Il faut distinguer deux grandes options en matière d'intercommunalité :

- l'intercommunalité dite de " gestion ", portée par les syndicats de communes sans fiscalité propre, financée par contribution budgétaire des communes membres et utilisée pour la seule mise en commun de moyens, notamment dans les domaines techniques (eau, déchets, assainissement, voirie, grands équipements...) ;

- l'intercommunalité dite de " projet ", à fiscalité propre additionnelle ou spécialisée, donnant lieu à la mise en place de communautés (de communes, d'agglomération ou urbaine, en fonction notamment du nombre d'habitants) et destinée, au-delà de la gestion, à constituer un territoire commun de solidarité et de développement.

L'intercommunalité à fiscalité propre a d'abord comme objectif de constituer des territoires cohérents pour le développement économique et social, en même temps que des espaces où peut s'exprimer une solidarité réelle entre ses membres et conduire à un partage équitable des coûts de fonctionnement des services publics locaux.

Certaines communes adhèrent à un groupement afin que leurs habitants puissent bénéficier
de services impossibles à organiser sur un simple échelon communal : transports publics, collecte des déchets.
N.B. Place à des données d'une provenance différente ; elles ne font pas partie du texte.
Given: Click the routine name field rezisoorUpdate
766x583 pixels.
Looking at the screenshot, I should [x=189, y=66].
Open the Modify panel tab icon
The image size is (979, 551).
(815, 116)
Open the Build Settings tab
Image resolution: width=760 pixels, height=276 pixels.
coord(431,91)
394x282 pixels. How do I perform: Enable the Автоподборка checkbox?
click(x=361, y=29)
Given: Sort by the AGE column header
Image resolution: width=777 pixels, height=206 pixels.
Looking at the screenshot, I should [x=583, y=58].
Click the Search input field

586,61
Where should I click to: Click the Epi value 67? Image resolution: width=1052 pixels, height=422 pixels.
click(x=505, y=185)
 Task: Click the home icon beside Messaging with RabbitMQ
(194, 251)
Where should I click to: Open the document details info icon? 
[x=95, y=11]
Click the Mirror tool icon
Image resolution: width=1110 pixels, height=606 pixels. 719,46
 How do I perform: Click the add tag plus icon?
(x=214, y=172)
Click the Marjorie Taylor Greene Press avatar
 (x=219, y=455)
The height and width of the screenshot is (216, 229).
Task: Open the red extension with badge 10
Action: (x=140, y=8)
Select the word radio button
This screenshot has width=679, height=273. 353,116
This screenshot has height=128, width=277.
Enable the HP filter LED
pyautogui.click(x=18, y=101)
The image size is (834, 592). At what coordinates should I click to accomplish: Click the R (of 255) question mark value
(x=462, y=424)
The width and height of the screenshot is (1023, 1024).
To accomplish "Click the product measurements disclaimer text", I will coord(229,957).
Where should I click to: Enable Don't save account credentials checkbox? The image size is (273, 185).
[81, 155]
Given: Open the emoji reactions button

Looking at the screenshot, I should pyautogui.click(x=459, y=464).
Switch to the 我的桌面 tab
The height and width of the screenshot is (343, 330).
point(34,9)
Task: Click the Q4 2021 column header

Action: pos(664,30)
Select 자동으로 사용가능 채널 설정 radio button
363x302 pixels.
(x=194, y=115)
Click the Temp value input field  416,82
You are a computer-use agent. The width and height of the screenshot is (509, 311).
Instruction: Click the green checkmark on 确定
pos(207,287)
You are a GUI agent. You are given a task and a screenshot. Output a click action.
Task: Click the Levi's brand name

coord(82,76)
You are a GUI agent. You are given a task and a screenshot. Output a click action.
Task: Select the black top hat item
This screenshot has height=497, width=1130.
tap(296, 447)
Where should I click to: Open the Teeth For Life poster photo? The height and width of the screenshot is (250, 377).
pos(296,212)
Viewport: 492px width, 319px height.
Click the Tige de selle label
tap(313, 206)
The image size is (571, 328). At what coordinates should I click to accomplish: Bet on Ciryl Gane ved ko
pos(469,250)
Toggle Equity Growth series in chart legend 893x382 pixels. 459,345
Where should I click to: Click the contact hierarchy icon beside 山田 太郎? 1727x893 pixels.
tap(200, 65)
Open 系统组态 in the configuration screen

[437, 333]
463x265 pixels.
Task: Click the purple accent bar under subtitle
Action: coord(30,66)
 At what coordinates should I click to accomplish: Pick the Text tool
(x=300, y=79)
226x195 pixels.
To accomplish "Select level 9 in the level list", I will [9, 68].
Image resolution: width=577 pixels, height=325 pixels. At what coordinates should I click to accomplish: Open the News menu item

Enfin, pour pouvoir peser sur certaines décisions prises par les échelons plus importants - comme en matière d'aménagement du territoire - il est préférable d'être unis plutôt que d'aller chacun de son côté à la négociation.

L'intercommunalité " technique ", dite aussi " de gestion ", a été très utile pour assurer un bon niveau de services sur l'ensemble du territoire dans un pays qui compte plus de 36 000 communes.

Elle pallie en fait le manque de moyens de la plupart des communes, lié à leur petite taille.
Mais elle n'est pas suffisante à assurer un développement solidaire du territoire, car si elle permet de partager les coûts, elle n'entraîne pas un partage des ressources et, surtout, elle ne permet pas la définition commune du développement local à l'échelle d'un territoire d'une taille plus pertinente que celui d'une seule commune. 

Enfin n'y a-t-il pas un paradoxe à ce que pour compenser l'émiettement communal on en soit venu à créer quelque 19 000 syndicats intercommunaux qui par leur nombre et leur enchevêtrement rend peu lisible l'existence des liens entre tous les acteurs de la sphère locale ? (les multiples structures intercommunales ne regroupent pas systématiquement l'ensemble des communes du canton et quand elles le font, les communes ne délèguent pas les mêmes compétences aux structures syndicales).

C'est pourquoi le chemin vers cette intercommunalité de projet semble inéluctable.